> THE PROBLEM: Here are some records; copy every line that holds the word "Settings".
-- Opening Marker --
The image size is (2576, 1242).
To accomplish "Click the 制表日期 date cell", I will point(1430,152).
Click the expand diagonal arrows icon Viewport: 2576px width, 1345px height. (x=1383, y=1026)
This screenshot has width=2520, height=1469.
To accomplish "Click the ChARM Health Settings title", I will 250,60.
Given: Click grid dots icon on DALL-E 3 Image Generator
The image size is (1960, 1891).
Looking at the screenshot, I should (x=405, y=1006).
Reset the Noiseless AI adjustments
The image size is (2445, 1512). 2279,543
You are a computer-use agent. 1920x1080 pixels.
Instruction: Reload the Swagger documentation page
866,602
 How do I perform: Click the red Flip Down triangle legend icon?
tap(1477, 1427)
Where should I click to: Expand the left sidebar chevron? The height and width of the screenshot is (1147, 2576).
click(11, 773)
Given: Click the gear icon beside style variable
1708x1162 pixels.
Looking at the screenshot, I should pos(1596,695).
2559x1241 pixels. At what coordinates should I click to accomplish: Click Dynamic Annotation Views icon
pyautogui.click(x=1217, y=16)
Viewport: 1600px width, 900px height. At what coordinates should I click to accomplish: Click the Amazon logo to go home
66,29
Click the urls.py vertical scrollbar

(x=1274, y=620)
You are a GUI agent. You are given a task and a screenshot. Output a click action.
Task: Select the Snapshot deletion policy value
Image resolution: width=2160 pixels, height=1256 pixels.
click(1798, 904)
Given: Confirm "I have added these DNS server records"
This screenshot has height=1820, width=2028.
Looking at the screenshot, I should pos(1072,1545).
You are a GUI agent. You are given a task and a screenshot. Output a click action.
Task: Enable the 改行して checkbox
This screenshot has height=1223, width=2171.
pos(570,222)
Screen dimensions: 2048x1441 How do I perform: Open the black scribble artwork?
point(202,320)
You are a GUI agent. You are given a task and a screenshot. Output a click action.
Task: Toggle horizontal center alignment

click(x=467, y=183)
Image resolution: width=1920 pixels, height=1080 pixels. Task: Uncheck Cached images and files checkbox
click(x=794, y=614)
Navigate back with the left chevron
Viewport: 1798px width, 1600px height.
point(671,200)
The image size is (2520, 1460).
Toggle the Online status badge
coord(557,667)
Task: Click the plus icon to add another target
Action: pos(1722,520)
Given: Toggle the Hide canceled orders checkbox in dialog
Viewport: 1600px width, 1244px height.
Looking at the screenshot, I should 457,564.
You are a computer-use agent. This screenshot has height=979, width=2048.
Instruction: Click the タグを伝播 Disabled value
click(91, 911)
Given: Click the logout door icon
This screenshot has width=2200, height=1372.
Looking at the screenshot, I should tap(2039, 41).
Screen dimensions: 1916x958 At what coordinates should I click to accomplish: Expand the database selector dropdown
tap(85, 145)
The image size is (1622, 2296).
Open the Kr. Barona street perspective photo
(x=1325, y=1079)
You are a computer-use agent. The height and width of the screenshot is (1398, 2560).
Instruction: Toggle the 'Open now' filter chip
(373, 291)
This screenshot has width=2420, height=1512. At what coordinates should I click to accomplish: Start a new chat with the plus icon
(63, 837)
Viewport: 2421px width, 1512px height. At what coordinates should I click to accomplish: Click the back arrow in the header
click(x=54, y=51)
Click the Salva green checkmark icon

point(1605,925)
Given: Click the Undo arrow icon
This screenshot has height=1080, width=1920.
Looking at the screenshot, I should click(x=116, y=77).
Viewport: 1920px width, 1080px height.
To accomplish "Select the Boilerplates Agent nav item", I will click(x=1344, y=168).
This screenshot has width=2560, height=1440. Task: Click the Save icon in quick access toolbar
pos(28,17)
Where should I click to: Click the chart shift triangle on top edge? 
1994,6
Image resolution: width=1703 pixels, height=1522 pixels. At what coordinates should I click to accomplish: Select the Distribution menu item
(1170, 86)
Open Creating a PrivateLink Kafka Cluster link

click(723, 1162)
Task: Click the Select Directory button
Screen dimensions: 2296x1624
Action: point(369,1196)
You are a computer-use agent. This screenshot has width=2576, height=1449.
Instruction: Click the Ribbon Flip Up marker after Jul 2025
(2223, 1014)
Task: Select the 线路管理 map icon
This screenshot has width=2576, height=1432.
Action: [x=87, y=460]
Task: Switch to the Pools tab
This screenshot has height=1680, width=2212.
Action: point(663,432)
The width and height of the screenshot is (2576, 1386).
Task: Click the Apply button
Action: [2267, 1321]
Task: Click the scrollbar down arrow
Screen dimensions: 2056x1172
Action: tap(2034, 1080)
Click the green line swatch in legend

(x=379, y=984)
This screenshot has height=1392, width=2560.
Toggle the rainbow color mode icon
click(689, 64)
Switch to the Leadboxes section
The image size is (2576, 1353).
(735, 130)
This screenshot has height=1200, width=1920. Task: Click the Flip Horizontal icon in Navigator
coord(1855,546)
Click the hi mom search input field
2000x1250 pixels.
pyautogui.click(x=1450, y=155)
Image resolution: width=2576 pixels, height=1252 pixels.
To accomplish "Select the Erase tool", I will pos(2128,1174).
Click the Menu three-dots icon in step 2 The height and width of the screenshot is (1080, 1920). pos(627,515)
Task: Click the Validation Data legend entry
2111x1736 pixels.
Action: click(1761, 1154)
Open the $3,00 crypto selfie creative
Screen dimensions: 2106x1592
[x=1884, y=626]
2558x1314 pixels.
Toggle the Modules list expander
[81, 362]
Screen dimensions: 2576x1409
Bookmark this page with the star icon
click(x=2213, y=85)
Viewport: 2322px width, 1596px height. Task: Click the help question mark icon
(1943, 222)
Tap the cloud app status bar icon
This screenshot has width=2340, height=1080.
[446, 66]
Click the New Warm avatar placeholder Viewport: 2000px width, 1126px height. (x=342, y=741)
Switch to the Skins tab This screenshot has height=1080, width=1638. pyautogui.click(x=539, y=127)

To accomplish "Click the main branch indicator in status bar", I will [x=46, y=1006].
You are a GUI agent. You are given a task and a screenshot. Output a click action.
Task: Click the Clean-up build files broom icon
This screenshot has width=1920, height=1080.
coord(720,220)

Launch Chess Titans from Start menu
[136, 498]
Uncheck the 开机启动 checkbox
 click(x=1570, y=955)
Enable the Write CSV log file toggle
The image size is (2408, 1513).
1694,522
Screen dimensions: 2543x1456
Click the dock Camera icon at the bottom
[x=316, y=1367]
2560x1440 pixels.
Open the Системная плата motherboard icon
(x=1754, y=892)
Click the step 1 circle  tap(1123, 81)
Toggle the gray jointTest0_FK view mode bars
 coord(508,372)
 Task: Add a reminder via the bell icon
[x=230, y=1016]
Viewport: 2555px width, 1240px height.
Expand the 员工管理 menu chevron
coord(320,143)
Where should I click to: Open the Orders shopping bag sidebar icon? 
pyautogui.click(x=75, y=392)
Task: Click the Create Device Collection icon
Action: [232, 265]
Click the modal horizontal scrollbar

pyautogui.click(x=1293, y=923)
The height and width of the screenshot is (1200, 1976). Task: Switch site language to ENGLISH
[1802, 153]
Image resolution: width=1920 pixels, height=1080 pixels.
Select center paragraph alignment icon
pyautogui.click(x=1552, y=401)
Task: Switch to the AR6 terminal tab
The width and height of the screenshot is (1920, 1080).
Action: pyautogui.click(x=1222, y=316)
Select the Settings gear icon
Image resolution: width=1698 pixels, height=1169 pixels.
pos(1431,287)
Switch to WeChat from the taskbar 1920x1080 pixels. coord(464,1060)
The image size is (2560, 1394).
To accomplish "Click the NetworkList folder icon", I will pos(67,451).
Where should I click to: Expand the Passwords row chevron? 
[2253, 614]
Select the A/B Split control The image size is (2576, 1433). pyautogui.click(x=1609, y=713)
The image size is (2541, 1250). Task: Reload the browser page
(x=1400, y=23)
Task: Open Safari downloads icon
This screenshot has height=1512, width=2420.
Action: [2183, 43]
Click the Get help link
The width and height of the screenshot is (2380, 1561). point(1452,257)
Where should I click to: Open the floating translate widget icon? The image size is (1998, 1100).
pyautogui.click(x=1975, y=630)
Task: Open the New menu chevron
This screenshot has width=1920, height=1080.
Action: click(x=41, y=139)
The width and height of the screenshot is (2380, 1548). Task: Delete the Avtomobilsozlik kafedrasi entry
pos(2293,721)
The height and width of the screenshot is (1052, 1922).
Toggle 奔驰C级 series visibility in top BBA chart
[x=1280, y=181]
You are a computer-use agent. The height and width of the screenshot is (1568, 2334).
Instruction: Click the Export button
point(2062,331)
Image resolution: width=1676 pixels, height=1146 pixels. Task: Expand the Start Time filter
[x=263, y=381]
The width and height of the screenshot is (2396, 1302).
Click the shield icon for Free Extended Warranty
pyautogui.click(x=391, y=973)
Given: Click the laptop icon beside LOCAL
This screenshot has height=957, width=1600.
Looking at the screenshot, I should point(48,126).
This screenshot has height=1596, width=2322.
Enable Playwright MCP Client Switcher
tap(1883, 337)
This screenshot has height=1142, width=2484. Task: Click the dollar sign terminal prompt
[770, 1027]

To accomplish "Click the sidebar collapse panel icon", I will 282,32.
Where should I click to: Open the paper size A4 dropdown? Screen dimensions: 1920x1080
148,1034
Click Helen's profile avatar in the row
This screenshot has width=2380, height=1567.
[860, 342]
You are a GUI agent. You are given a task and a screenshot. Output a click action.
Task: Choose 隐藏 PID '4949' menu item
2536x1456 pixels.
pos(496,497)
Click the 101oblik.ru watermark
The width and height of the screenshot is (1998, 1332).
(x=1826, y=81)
-- Closing Marker --
> REPLY:
To accomplish "Click the ChARM Health Settings title", I will 250,60.
Select the Settings gear icon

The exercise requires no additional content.